Your tasks:
1/ According to the Marathon Nextgen article, how large is the Versova society redevelopment site?
2/ Print the Marathon Nextgen article from "What we're watching" up to and including "in coastal Mumbai.".
3/ Carry on the Marathon Nextgen article from the point where it stops.

Provided passage:

Tipsheet
What matters at India’s listed companies
Real Estate · Small cap

Marathon Nextgen enters society redevelopment with ₹450+ cr Versova project

GDV nearly equals one year's revenue; platform model avoids large upfront land costs. The first step in a calibrated strategy for scalable city redevelopment.

1 earlier story on Marathon Nextgen Realty Ltd.
Mkt cap₹2,706 cr
P/E13.33×
ROE15.72%
Debt / eq.0.47
Div yld0.25%
₹450+ cr Estimated gross development value, nearly full-year revenue

What's new

  • Subsidiary Sunset Spaces signed a development agreement for a 1.5-acre Versova society redevelopment.
  • GDV over ₹450 crore, roughly equal to Marathon's annual revenue of ₹500-640 crore.
  • Low-density residential plan with higher open spaces; MD calls it the first step in a redevelopment platform.

Why this matters

The deal opens a scalable avenue for a small-cap developer with trailing revenue decline. By avoiding bulky land purchases, Marathon can build a pipeline without straining a 0.47 debt-equity. The ₹450 crore GDV is material, nearly matching the last year's turnover. But revenue recognition hinges on approvals and market conditions, so the path to P&L is longer than a regular sale.

What we're watching

  • Approvals timeline from civic and housing authorities.
  • Margin profile for redevelopment vs brownfield projects.
  • Any follow-on society deals in coastal Mumbai.

Data:
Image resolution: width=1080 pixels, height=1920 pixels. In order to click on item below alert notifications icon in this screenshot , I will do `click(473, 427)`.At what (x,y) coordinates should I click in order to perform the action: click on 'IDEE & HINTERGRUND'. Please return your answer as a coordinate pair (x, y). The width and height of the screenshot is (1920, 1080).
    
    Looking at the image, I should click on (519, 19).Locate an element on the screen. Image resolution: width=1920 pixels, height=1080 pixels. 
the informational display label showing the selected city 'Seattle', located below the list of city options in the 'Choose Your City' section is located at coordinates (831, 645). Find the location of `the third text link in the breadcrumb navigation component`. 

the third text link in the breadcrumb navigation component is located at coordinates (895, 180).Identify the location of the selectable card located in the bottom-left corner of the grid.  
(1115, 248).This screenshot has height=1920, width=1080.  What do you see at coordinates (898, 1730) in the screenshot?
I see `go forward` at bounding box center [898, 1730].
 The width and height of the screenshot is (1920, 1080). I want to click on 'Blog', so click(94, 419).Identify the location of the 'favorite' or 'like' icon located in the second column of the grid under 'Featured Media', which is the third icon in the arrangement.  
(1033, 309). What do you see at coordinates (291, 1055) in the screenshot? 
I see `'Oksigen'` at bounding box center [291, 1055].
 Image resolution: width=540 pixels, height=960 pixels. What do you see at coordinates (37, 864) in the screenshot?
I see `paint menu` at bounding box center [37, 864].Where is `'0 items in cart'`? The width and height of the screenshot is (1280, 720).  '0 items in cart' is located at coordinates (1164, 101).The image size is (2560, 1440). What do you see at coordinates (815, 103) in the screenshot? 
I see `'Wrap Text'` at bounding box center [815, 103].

Answers per task:
1/ 1.5 acres.

2/
What we're watching

  • Approvals timeline from civic and housing authorities.
  • Margin profile for redevelopment vs brownfield projects.
  • Any follow-on society deals in coastal Mumbai.

3/
The full read

Marathon Nextgen Realty is entering society redevelopment, a model that avoids buying land. Its subsidiary Sunset Spaces just signed a development agreement on a 1.5-acre Versova plot. The gross development value: ₹450+ crore. That is nearly equal to the company's trailing ₹500–640 crore annual revenue. The plan calls for low-density residences with abundant open space, a departure from typical Versova high-rises. Managing director Parmeet Shah called it the first step in a calibrated strategy to create a scalable redevelopment platform. For a ₹2,706 crore market-cap company with ₹114 crore quarterly sales, this is a material bet. Redevelopment is new to Marathon. If it can secure approvals and replicate this win in other Mumbai pockets, the platform could add a full year's revenue without the capital strain of land acquisition. The track record is strong: over 100 completed projects in Mumbai and a record ₹206 crore PAT in FY26. The open question is how quickly approvals come and whether this model repeats.

Questions answered

Is this project already fully approved?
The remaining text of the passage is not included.